◆ **Stored records**:
= = = =

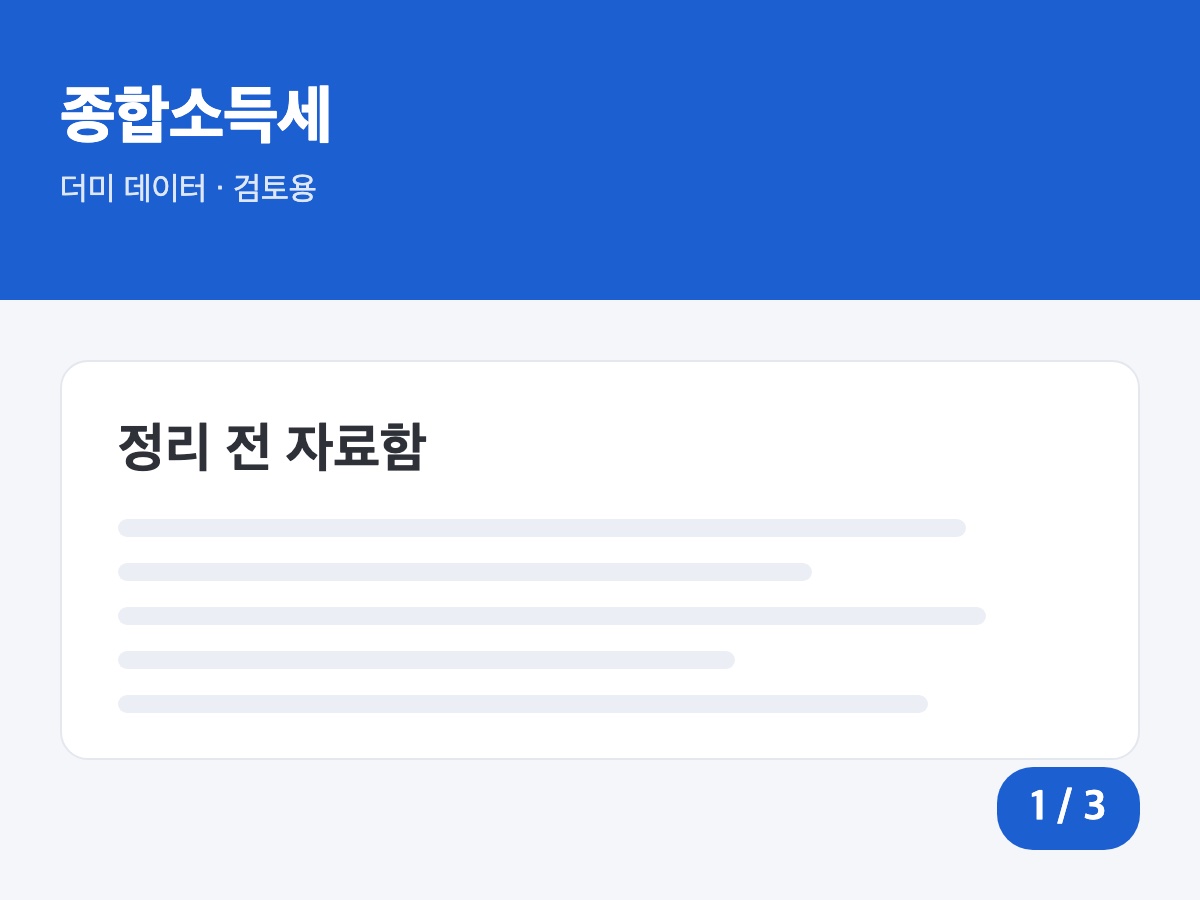Select the shortest placeholder line in the card
Viewport: 1200px width, 900px height.
(426, 660)

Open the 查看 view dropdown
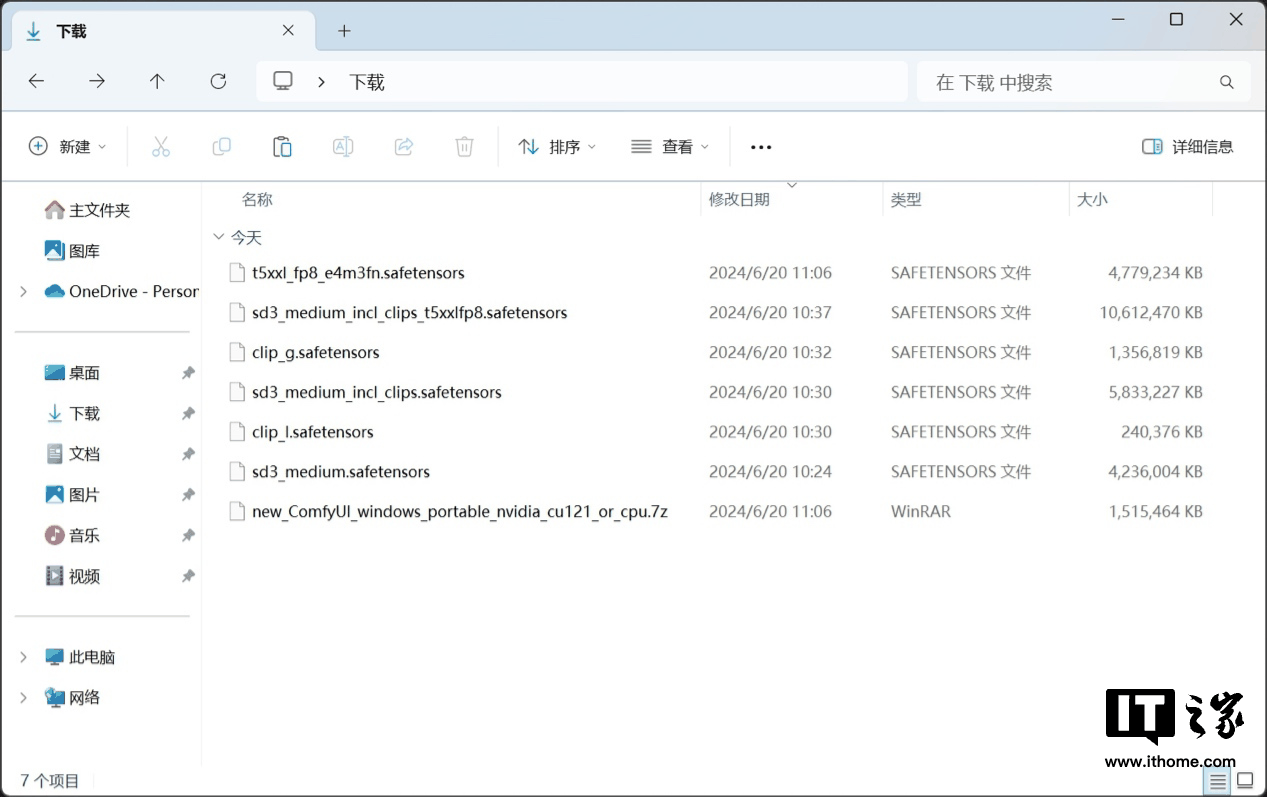(x=670, y=146)
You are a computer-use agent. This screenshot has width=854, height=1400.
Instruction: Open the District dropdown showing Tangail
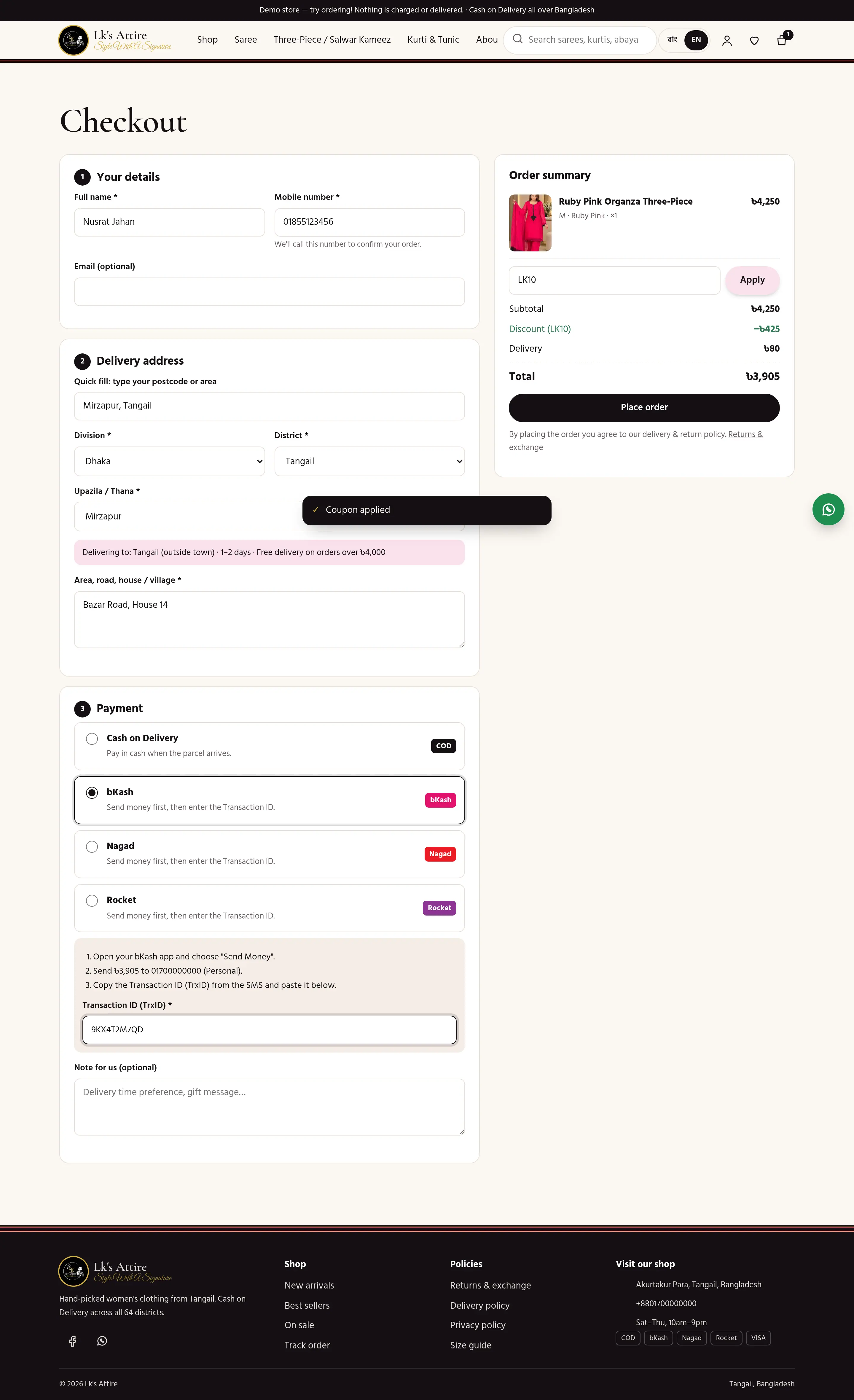click(369, 461)
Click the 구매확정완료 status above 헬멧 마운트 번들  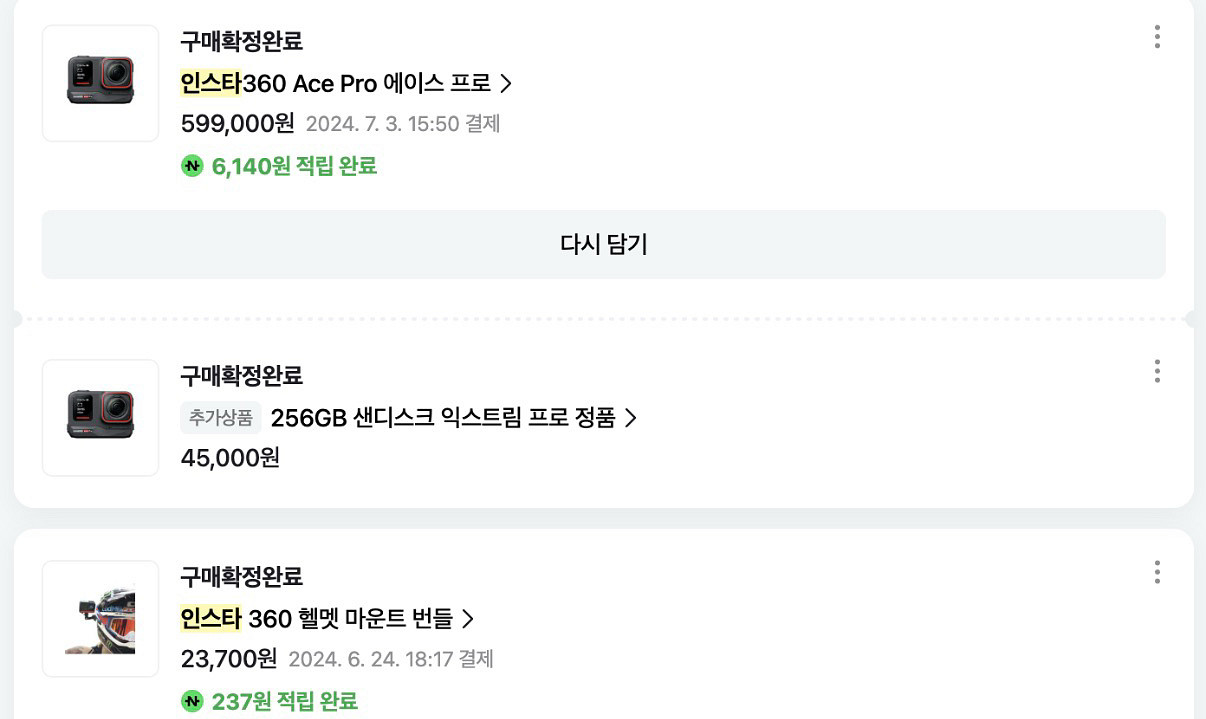[x=241, y=577]
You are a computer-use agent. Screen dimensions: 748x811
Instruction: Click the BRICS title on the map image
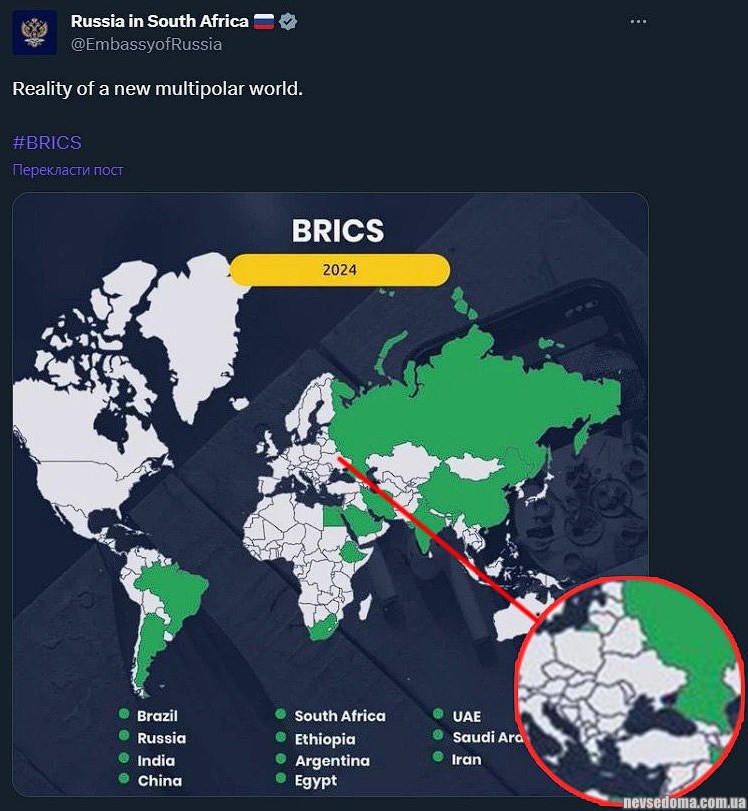pyautogui.click(x=338, y=231)
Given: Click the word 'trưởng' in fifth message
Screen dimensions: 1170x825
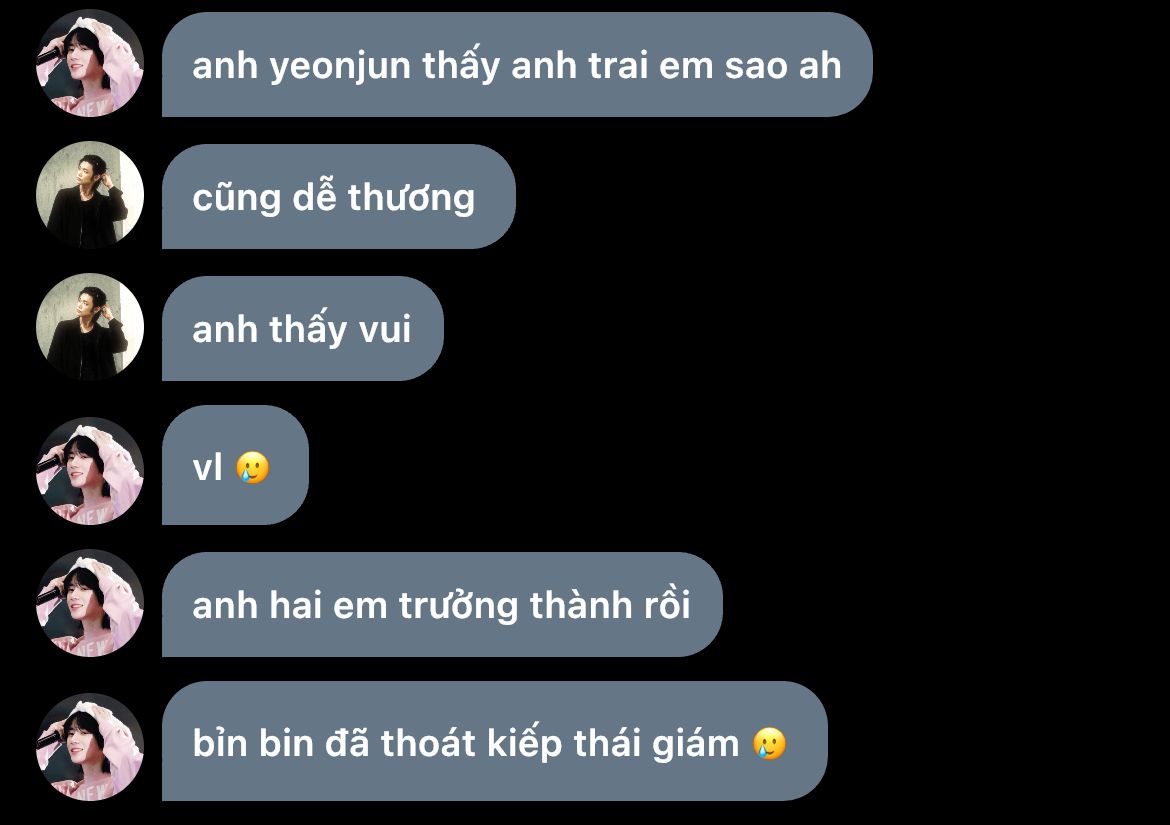Looking at the screenshot, I should [x=458, y=606].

= = = =

Output the number of lines above holding the word "agent", and nothing besides it.

2